Exercise goal => Nothing in the entries may be dropped: restate them word for word.

Data under study =>
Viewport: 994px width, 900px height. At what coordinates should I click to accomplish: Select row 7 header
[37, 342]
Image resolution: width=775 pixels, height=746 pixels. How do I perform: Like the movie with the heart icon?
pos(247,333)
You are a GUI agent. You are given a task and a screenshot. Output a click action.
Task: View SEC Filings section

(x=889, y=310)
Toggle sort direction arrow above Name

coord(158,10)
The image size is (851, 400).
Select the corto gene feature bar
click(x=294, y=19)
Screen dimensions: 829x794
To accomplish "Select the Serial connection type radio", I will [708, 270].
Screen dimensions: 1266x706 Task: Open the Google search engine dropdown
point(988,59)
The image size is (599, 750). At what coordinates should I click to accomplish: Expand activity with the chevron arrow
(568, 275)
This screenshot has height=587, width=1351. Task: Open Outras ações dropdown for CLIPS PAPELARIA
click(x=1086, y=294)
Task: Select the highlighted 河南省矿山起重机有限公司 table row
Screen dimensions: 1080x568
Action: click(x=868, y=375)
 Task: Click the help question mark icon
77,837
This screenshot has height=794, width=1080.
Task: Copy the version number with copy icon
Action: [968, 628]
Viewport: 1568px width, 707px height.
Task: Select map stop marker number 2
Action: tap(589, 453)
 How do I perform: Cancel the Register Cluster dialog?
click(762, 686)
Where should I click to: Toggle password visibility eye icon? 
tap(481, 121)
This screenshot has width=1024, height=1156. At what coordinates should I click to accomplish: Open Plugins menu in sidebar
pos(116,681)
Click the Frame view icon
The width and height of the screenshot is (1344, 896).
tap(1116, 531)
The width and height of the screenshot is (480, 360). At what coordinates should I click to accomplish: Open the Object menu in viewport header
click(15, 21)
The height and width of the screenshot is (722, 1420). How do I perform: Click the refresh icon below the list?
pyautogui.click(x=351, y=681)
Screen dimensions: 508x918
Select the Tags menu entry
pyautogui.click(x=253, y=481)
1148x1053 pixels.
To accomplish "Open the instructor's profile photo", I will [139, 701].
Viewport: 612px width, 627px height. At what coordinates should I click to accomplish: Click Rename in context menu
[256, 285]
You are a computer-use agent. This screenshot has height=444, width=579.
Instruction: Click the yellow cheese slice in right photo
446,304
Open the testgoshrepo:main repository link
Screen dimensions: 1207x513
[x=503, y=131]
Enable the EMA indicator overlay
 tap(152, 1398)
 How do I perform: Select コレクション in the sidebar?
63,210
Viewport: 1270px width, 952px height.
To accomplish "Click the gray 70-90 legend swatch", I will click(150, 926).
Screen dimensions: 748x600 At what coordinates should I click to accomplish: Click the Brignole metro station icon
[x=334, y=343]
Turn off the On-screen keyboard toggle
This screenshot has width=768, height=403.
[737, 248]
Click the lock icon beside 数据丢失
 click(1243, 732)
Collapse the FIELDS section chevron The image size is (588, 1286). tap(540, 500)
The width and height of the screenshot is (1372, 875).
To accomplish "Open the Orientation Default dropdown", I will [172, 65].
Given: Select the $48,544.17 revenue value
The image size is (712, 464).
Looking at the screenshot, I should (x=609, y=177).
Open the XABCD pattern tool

Solution to this problem =>
Viewport: 994px width, 900px height. At what coordinates should I click to accomplish: Select row 7 header
[37, 342]
Image resolution: width=775 pixels, height=746 pixels. How do I perform: Like the movie with the heart icon?
pos(247,333)
You are a GUI agent. You are given a task and a screenshot. Output a click action.
Task: View SEC Filings section

(x=889, y=310)
Toggle sort direction arrow above Name

coord(158,10)
The image size is (851, 400).
Select the corto gene feature bar
click(x=294, y=19)
Screen dimensions: 829x794
To accomplish "Select the Serial connection type radio", I will [708, 270].
Screen dimensions: 1266x706 Task: Open the Google search engine dropdown
point(988,59)
The image size is (599, 750). At what coordinates should I click to accomplish: Expand activity with the chevron arrow
(568, 275)
This screenshot has height=587, width=1351. Task: Open Outras ações dropdown for CLIPS PAPELARIA
click(x=1086, y=294)
Task: Select the highlighted 河南省矿山起重机有限公司 table row
Screen dimensions: 1080x568
Action: click(x=868, y=375)
 Task: Click the help question mark icon
77,837
This screenshot has height=794, width=1080.
Task: Copy the version number with copy icon
Action: [968, 628]
Viewport: 1568px width, 707px height.
Task: Select map stop marker number 2
Action: tap(589, 453)
 How do I perform: Cancel the Register Cluster dialog?
click(762, 686)
Where should I click to: Toggle password visibility eye icon? 
tap(481, 121)
This screenshot has width=1024, height=1156. At what coordinates should I click to accomplish: Open Plugins menu in sidebar
pos(116,681)
Click the Frame view icon
The width and height of the screenshot is (1344, 896).
tap(1116, 531)
The width and height of the screenshot is (480, 360). At what coordinates should I click to accomplish: Open the Object menu in viewport header
click(15, 21)
The height and width of the screenshot is (722, 1420). How do I perform: Click the refresh icon below the list?
pyautogui.click(x=351, y=681)
Screen dimensions: 508x918
Select the Tags menu entry
pyautogui.click(x=253, y=481)
1148x1053 pixels.
To accomplish "Open the instructor's profile photo", I will [139, 701].
Viewport: 612px width, 627px height. At what coordinates should I click to accomplish: Click Rename in context menu
[256, 285]
You are a computer-use agent. This screenshot has height=444, width=579.
Instruction: Click the yellow cheese slice in right photo
446,304
Open the testgoshrepo:main repository link
Screen dimensions: 1207x513
[x=503, y=131]
Enable the EMA indicator overlay
 tap(152, 1398)
 How do I perform: Select コレクション in the sidebar?
63,210
Viewport: 1270px width, 952px height.
To accomplish "Click the gray 70-90 legend swatch", I will click(150, 926).
Screen dimensions: 748x600 At what coordinates should I click to accomplish: Click the Brignole metro station icon
[x=334, y=343]
Turn off the On-screen keyboard toggle
This screenshot has width=768, height=403.
[737, 248]
Click the lock icon beside 数据丢失
 click(1243, 732)
Collapse the FIELDS section chevron The image size is (588, 1286). tap(540, 500)
The width and height of the screenshot is (1372, 875).
To accomplish "Open the Orientation Default dropdown", I will [172, 65].
Given: Select the $48,544.17 revenue value
The image size is (712, 464).
Looking at the screenshot, I should (x=609, y=177).
Open the XABCD pattern tool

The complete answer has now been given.